Hybride aus ausgestorbenen Auerochsen und Eiszeitbison, die in Höhlenmalereien entdeckt wurden

wisent

Eine uralte Bisonart, die einst über 100.000 Jahre in Eurasien und Nordamerika lebte, wurde erst jetzt von Wissenschaftlern entdeckt – und sie haben Eiszeit-Höhlenkünstlern für den Fund zu danken, berichtet Phys.org.

Höhlenmalereien, die vor mehr als 15.000 Jahren entstanden sind, scheinen zwei verschiedene Arten von Bisons darzustellen, eine mit langen Hörnern und großen Vordervierteln – bekannte Merkmale vieler moderner Bisons – sowie eine mit kurzlebigen Hörnern und kleinen Höckern. Forscher haben diese Unterschiede lange Zeit als künstlerische Unvollkommenheit angesehen, aber neue genetische Analysen haben bewiesen, dass die Höhlenkünstler der Eiszeit genau wussten, was sie taten.

Die genetische Analyse ergab nicht nur, dass eine völlig neue Bisonart einst über die nördlichen Breiten der Welt gezogen war, sondern auch, dass die Kreatur das Ergebnis eines Hybridisierungsereignisses war, das vor etwa 120.000 Jahren zwischen den ausgestorbenen Auerochsen und der eiszeitlichen Steppe stattfand Bison. Da Hybridisierung selten zur Speziation führt, stellt dieses Ereignis eine unerwartete Wendung in der Entwicklung dieser großartigen Tiere dar.

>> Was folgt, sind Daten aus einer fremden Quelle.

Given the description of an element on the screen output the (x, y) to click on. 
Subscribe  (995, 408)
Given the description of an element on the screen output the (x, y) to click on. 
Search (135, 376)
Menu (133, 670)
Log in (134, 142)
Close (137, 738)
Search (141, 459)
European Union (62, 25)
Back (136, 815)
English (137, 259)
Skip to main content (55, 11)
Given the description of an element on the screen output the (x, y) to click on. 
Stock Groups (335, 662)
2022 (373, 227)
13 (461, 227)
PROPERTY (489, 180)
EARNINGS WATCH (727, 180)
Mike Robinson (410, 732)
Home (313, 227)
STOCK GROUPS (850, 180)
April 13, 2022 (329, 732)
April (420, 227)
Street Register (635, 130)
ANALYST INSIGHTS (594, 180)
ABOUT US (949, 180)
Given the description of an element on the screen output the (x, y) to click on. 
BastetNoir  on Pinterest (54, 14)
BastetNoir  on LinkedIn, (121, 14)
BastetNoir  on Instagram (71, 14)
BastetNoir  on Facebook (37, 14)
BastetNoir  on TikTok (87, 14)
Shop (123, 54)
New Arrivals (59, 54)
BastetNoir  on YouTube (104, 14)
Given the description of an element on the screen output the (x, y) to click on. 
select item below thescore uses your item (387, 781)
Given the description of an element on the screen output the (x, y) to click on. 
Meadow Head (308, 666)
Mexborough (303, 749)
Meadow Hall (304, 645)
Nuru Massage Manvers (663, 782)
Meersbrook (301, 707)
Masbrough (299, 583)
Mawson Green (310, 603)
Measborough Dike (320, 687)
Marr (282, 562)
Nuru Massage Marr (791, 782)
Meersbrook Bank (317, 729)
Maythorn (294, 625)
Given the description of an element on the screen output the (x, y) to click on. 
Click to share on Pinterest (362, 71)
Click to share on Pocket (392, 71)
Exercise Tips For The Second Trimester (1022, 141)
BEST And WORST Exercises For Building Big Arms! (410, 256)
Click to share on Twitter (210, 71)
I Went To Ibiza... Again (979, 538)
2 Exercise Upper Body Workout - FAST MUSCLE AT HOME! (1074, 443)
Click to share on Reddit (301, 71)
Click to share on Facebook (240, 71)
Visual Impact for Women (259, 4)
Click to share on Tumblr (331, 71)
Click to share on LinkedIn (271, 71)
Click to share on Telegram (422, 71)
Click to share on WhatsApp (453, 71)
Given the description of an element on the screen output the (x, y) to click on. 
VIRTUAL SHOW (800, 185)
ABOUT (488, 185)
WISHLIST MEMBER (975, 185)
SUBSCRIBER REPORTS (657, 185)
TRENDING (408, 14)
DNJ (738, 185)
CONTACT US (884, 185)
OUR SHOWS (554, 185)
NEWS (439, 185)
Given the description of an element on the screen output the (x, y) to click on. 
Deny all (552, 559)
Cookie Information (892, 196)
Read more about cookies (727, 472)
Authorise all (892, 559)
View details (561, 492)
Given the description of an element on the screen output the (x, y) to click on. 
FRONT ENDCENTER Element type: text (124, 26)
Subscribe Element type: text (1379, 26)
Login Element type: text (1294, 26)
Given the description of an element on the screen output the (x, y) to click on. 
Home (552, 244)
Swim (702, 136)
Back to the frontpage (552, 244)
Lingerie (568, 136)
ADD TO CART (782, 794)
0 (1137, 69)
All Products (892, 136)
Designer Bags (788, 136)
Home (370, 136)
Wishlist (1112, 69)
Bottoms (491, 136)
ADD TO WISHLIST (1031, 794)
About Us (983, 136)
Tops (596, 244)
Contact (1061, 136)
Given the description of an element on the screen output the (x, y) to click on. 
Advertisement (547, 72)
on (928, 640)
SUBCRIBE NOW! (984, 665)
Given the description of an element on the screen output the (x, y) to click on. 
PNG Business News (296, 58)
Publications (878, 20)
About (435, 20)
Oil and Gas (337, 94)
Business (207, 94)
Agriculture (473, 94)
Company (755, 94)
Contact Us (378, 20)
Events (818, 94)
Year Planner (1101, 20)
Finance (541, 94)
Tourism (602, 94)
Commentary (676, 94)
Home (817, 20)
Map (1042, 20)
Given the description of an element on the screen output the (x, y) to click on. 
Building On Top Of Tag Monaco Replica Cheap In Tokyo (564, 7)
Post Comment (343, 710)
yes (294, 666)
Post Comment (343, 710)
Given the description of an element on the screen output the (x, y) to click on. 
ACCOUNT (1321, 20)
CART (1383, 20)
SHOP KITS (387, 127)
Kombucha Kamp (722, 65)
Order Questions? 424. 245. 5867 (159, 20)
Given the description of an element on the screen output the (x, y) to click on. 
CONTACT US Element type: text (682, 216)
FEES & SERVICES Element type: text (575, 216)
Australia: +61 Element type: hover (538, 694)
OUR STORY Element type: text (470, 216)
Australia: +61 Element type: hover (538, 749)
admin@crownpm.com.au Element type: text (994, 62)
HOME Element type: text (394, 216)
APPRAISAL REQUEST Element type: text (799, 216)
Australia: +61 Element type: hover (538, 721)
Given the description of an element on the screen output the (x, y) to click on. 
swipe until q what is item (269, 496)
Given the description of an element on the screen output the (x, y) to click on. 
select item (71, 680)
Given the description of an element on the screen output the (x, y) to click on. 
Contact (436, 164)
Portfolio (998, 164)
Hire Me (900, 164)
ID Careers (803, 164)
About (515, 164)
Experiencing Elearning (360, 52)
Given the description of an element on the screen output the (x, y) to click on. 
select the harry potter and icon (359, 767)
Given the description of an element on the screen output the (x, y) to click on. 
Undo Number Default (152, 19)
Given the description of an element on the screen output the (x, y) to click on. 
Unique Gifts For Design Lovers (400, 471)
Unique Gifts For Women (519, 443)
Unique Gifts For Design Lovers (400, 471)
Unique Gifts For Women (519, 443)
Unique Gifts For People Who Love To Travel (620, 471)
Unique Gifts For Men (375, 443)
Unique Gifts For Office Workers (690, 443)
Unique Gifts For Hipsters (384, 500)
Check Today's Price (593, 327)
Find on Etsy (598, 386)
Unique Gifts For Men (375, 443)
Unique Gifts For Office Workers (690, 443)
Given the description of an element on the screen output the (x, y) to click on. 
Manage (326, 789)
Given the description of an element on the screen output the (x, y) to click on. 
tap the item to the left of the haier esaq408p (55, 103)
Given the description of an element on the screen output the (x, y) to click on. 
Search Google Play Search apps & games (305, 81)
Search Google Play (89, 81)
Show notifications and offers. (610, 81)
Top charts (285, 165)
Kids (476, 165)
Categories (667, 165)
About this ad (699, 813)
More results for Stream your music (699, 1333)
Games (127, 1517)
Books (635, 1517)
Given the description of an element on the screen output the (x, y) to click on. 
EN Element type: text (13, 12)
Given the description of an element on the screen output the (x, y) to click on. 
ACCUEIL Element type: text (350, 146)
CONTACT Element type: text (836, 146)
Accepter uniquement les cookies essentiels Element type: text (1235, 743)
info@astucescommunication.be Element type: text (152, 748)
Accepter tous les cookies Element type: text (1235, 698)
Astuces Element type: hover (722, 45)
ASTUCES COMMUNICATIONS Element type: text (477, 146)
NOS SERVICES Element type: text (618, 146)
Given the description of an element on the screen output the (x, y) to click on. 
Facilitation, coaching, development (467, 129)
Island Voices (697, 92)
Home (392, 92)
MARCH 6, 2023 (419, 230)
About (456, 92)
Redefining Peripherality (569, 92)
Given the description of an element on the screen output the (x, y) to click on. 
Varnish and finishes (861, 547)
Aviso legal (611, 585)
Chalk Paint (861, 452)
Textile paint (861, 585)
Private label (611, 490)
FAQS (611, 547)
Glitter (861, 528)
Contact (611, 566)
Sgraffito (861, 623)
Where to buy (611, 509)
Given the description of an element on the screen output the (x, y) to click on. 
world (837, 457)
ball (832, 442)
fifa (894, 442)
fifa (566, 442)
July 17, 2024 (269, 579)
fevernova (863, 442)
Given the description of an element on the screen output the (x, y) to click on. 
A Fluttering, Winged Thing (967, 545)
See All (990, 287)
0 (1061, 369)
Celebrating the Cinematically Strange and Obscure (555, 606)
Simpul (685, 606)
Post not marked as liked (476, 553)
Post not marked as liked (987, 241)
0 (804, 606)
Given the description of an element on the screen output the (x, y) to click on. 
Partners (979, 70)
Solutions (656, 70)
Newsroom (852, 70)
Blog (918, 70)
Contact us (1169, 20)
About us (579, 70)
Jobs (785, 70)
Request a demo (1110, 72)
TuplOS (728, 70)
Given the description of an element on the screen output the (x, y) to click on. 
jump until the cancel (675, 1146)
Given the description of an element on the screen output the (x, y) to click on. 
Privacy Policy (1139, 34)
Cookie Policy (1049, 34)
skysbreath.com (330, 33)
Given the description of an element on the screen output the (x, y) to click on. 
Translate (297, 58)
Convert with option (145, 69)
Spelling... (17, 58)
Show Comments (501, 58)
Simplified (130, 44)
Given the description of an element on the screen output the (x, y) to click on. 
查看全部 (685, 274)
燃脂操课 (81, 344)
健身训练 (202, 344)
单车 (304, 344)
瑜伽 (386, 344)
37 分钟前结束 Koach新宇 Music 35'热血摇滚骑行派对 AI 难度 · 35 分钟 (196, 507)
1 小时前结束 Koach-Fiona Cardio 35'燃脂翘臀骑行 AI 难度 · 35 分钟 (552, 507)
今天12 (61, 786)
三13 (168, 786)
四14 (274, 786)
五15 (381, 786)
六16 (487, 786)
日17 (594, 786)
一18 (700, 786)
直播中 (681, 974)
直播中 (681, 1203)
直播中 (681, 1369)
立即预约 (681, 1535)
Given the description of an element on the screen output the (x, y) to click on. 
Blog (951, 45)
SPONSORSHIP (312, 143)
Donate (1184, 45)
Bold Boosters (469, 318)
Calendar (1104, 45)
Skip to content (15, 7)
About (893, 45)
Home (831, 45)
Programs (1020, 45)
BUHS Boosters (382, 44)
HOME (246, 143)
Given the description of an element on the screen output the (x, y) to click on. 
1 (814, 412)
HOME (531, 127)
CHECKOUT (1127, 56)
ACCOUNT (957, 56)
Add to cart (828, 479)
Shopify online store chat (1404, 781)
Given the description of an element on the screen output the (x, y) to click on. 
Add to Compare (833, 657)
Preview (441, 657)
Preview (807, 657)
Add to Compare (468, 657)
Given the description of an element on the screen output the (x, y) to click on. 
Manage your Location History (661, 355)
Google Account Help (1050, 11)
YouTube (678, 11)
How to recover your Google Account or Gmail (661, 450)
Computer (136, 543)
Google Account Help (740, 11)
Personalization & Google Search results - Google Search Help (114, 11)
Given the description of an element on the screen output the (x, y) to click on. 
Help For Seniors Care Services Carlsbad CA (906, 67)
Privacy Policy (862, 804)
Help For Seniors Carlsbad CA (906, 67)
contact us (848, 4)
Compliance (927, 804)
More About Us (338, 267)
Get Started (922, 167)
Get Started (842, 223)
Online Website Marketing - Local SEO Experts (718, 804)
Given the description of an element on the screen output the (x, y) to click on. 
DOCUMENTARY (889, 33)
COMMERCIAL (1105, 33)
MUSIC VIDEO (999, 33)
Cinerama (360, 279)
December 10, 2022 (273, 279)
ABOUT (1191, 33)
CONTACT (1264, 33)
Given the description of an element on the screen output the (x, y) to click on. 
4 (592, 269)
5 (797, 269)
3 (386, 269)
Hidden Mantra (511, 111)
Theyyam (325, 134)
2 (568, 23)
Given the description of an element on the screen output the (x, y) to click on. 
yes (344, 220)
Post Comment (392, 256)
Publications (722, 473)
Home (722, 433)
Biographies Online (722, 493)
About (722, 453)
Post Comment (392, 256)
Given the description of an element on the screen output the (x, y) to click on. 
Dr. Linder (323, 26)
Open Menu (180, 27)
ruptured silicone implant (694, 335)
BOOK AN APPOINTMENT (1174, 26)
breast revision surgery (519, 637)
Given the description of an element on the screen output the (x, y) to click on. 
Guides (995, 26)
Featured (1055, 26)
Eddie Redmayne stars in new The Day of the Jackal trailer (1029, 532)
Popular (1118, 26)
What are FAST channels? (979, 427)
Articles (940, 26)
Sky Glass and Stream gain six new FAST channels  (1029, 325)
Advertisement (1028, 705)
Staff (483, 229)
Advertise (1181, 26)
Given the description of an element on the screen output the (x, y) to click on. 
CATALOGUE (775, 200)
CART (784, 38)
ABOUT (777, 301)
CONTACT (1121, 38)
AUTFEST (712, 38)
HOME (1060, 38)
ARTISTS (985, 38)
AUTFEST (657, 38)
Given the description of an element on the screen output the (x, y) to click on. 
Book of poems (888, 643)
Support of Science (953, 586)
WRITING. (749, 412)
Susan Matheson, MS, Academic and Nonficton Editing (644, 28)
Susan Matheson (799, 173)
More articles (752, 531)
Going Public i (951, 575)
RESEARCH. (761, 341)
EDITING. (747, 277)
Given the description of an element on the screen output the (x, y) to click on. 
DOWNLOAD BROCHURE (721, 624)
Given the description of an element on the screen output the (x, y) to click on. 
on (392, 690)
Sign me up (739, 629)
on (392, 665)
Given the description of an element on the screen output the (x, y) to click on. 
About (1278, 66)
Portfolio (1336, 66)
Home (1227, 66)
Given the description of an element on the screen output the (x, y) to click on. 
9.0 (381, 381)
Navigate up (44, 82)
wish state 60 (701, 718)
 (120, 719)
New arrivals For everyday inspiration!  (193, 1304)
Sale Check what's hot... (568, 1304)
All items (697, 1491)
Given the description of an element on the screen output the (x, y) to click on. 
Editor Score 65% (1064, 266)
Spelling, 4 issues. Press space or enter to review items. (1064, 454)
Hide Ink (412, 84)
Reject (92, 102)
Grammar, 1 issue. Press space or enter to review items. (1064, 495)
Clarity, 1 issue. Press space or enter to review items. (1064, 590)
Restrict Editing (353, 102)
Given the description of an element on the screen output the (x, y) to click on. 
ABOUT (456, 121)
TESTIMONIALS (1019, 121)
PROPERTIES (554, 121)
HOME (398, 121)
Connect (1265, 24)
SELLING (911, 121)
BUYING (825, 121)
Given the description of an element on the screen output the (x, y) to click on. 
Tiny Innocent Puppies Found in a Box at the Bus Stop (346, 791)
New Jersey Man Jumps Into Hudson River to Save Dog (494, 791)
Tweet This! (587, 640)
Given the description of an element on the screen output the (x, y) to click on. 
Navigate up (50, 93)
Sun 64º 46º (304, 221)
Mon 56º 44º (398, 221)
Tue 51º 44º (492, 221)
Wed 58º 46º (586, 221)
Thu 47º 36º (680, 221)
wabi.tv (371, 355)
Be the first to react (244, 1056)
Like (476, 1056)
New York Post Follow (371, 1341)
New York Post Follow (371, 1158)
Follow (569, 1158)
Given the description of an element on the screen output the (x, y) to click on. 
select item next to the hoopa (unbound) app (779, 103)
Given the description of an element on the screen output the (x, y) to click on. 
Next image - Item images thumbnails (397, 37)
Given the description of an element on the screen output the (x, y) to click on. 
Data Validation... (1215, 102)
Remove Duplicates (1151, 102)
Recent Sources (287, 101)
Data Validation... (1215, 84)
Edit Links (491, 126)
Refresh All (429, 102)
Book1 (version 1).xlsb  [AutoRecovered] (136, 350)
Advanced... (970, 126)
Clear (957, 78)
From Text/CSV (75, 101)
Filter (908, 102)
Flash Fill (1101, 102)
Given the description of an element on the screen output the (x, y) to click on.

"Die Feststellung, dass ein Hybridisierungsereignis zu einer völlig neuen Art führte, war eine echte Überraschung – da dies bei Säugetieren eigentlich nicht der Fall ist," erklärte Studienleiter Alan Cooper. "Die genetischen Signale der uralten Bisonknochen waren sehr merkwürdig, aber wir waren uns nicht sicher, ob es wirklich eine Art gibt – deshalb haben wir sie als Higgs-Bison bezeichnet."

"Higgs Bison," Der vorläufige neue Name für die Mystery-Hybrid-Spezies ist eine spielerische Anspielung auf das Higgs-Boson, ein ebenso schwer fassbares Elementarteilchen in der Physik, dessen Existenz ebenfalls erst kürzlich bestätigt wurde.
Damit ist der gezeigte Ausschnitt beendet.